Written problem 1:
Using the text on Delaware's 7th Senate district, please explain why Spiros Mantzavinos has represented the district since 2020.

>> start Selected excerpt

- Senator:
|  | Spiros Mantzavinos D–Westgate Farms |
- Registration: 49.3% Democratic 22.7% Republican 28.0% No party preference
- Demographics: 69% White 8% Black 18% Hispanic 3% Asian 2% Other
- Population (2018): 42,239
- Registered voters: 30,380

= Delaware's 7th Senate district =

American legislative district

Delaware's 7th Senate district is one of 21 districts in the Delaware Senate. It has been represented by Democrat Spiros Mantzavinos since 2020, following his defeat of incumbent Republican Anthony Delcollo.

==Geography==
District 7 covers the immediate western suburbs of Wilmington in New Castle County, including Elsmere, Newport, Westminster, Anglesey, and other unincorporated areas.

Like all districts in the state, the 7th Senate district is located entirely within Delaware's at-large congressional district. It overlaps with the 4th, 13th, 19th, and 21st districts of the Delaware House of Representatives.

>> end Selected excerpt
>> start Provided records

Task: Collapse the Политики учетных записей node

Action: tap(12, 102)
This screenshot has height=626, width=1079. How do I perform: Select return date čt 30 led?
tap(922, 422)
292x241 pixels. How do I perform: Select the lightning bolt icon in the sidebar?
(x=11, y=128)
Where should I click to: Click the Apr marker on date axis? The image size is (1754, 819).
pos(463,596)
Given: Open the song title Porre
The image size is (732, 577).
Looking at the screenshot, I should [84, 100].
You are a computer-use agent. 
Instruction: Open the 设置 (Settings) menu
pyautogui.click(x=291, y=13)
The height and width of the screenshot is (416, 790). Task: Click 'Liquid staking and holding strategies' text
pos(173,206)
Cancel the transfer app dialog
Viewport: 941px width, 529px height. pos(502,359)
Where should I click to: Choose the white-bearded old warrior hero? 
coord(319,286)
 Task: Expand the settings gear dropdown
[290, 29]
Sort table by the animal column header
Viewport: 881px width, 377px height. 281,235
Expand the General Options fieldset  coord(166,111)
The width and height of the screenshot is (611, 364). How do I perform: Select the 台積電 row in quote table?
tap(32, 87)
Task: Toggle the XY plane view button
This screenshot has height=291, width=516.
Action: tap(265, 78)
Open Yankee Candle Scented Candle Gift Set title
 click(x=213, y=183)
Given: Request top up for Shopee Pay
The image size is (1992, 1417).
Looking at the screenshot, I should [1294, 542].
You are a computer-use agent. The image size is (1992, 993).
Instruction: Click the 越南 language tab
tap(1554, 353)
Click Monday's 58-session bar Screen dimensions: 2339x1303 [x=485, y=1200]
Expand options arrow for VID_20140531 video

>> end Provided records

Written problem 2:
Rewrite the full listing with "Instruction" changed to "Command" wherever it occurs, leaving every other part untouched.

Result 1:
Mantzavinos has represented the district since 2020 because he defeated the incumbent, Republican Anthony Delcollo, that year.

Result 2:
Task: Collapse the Политики учетных записей node

Action: tap(12, 102)
This screenshot has height=626, width=1079. How do I perform: Select return date čt 30 led?
tap(922, 422)
292x241 pixels. How do I perform: Select the lightning bolt icon in the sidebar?
(x=11, y=128)
Where should I click to: Click the Apr marker on date axis? The image size is (1754, 819).
pos(463,596)
Given: Open the song title Porre
The image size is (732, 577).
Looking at the screenshot, I should [84, 100].
You are a computer-use agent. 
Command: Open the 设置 (Settings) menu
pyautogui.click(x=291, y=13)
The height and width of the screenshot is (416, 790). Task: Click 'Liquid staking and holding strategies' text
pos(173,206)
Cancel the transfer app dialog
Viewport: 941px width, 529px height. pos(502,359)
Where should I click to: Choose the white-bearded old warrior hero? 
coord(319,286)
 Task: Expand the settings gear dropdown
[290, 29]
Sort table by the animal column header
Viewport: 881px width, 377px height. 281,235
Expand the General Options fieldset  coord(166,111)
The width and height of the screenshot is (611, 364). How do I perform: Select the 台積電 row in quote table?
tap(32, 87)
Task: Toggle the XY plane view button
This screenshot has height=291, width=516.
Action: tap(265, 78)
Open Yankee Candle Scented Candle Gift Set title
 click(x=213, y=183)
Given: Request top up for Shopee Pay
The image size is (1992, 1417).
Looking at the screenshot, I should [1294, 542].
You are a computer-use agent. The image size is (1992, 993).
Command: Click the 越南 language tab
tap(1554, 353)
Click Monday's 58-session bar Screen dimensions: 2339x1303 [x=485, y=1200]
Expand options arrow for VID_20140531 video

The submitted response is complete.